#### Action item:
Filter the records, keeping every line that has the string "computer".

Start of Given data

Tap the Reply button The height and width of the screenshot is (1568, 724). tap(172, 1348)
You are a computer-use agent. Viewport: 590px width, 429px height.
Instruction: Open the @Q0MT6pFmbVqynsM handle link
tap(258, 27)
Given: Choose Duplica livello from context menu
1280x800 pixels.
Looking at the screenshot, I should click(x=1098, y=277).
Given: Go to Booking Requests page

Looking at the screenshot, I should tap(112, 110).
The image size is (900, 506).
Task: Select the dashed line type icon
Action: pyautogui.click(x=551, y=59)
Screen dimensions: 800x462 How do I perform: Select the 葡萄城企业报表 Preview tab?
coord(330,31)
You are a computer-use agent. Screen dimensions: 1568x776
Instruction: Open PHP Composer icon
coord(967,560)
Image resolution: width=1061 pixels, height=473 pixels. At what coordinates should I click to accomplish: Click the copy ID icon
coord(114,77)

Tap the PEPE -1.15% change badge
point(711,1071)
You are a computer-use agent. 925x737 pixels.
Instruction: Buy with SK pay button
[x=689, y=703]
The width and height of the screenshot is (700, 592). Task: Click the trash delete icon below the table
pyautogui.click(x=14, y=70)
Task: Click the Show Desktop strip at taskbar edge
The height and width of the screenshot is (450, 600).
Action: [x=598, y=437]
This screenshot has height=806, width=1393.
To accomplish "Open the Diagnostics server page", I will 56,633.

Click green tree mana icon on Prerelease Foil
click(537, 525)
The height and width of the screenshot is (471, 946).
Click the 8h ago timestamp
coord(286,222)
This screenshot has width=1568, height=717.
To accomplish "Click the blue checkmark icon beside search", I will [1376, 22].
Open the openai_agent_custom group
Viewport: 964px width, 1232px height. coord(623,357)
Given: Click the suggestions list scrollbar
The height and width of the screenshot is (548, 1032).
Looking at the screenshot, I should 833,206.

End of Given data

#### Answer area:
You are a computer-use agent. Viewport: 590px width, 429px height.
You are a computer-use agent. Screen dimensions: 1568x776
You are a computer-use agent. 925x737 pixels.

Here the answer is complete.